Hunting was so important to Spain’s economy after it took control of Louisiana, in 1763, that the governor dispatched Capt. Jean Baptiste Filhiol up the Ouachita River to gather the hunters’ families into settlements so they could be protected against roaming bands of Osage and Choctaw Indians. Filhiol, his wife, and a few companions paddled canoes from New Orleans to the Ouachita River. Upon arrival, Filhiol was horrified at the chase hunters’ lifestyle.
He claimed they took no precautions against going hungry, simply living from hand-to-mouth on animal meat and some produce that grew haphazardly around their crude lean-to shelters. Starvation was so prevalent that mothers fastened belts tightly around their crying babies to help stifle the hunger pains. (Filhiol never explained why professional hunters in a hunting paradise were constantly hungry.)

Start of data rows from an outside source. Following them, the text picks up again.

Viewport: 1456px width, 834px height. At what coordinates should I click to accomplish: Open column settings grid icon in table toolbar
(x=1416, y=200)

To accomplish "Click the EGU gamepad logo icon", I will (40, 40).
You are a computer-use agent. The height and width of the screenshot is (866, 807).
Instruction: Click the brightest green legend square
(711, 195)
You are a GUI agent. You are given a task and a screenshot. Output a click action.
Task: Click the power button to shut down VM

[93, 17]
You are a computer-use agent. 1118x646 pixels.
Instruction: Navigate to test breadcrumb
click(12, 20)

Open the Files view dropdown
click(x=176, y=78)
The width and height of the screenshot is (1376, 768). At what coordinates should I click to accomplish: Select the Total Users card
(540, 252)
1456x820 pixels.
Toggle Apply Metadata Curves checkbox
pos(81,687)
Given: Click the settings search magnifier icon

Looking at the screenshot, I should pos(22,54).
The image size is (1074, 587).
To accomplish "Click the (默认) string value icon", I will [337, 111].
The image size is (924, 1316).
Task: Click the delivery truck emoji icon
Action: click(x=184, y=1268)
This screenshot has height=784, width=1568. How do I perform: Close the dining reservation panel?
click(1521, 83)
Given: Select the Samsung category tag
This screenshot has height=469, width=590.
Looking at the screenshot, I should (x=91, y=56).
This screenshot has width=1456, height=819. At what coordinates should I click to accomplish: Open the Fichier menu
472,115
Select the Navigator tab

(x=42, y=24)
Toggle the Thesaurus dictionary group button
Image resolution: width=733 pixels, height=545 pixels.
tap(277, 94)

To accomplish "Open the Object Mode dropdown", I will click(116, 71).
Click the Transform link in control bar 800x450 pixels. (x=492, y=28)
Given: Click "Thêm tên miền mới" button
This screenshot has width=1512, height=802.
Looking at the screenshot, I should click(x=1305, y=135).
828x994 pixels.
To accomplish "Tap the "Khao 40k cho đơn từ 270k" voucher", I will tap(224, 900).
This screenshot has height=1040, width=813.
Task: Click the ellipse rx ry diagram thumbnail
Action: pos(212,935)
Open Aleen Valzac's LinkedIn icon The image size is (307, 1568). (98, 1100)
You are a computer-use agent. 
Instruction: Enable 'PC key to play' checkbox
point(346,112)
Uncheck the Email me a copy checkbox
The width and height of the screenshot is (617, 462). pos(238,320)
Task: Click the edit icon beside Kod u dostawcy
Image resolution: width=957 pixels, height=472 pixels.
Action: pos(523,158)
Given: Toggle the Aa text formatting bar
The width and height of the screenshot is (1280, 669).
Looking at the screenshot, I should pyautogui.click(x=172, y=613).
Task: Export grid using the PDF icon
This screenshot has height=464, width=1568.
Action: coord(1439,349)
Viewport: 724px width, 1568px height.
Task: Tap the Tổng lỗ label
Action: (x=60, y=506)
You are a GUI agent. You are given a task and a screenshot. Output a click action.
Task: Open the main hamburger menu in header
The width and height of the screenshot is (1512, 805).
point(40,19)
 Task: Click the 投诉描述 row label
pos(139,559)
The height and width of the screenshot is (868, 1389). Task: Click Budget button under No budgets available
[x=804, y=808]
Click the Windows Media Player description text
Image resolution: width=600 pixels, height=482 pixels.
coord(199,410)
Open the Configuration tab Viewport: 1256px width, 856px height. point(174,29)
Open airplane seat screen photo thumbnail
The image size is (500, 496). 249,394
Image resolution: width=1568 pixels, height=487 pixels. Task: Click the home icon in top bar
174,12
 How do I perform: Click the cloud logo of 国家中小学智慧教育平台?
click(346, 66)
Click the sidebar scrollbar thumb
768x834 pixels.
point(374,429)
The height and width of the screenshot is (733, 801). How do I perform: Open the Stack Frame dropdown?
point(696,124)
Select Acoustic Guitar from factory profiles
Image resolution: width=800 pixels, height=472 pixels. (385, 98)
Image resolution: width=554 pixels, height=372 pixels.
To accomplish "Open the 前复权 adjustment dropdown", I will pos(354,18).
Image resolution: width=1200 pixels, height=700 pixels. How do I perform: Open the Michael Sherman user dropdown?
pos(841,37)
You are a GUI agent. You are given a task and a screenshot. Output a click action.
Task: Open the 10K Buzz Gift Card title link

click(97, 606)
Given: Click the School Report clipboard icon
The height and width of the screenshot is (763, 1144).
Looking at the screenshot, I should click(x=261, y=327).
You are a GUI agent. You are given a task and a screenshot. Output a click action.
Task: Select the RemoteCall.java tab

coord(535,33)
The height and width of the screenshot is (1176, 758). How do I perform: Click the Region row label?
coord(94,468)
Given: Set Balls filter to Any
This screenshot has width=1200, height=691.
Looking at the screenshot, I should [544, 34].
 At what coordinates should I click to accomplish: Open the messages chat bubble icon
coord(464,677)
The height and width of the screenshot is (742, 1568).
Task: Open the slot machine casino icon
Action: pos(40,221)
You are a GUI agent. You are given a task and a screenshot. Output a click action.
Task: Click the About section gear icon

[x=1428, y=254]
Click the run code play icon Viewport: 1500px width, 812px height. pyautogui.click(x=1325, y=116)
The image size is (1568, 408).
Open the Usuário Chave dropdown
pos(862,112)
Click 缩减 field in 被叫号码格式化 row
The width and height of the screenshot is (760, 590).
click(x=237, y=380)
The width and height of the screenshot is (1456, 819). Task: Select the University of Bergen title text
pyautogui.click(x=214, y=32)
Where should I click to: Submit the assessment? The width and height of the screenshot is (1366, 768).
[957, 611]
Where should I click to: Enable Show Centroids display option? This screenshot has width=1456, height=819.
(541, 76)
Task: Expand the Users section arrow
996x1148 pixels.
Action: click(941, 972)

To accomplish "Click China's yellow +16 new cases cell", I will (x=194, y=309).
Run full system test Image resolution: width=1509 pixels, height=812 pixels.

Mothers also had a peculiar way of keeping their toddlers occupied while they went about their work. Filhiol claimed they tied a short piece of string to a chunk of bear fat and fastened the other end to the baby’s big toe. The child was then left on the ground, where he was content to gnaw on the bear fat for hours. When the baby inevitably swallowed the greasy meat and began to choke, he would instinctively kick and the string attached to the toe would pop the meat out of his throat.
Filhiol reported that the hunters lived a life “of the greatest independence, placing work in horror, knowing hardly if they were Christian, who will, whenever they find occasion, make joy out of incest, of whom perjury, intoxication, and adultery pass as niceness …”
Filhiol eventually established the Poste du Ouachita on an open prairie known to the locals as Prairie of the Canoes because hunters often gathered there. When the Indians continued to threaten the people, Filhiol built Fort Miro, in 1791, and it became the seat of government for the Ouachita district. The settlement at Fort Miro was renamed Monroe, in 1819, to honor the James Monroe, the first steamboat to travel up the Ouachita River.
Dr. Terry L. Jones is a professor of history at the University of Louisiana at Monroe who has received numerous awards for his books and outdoor articles.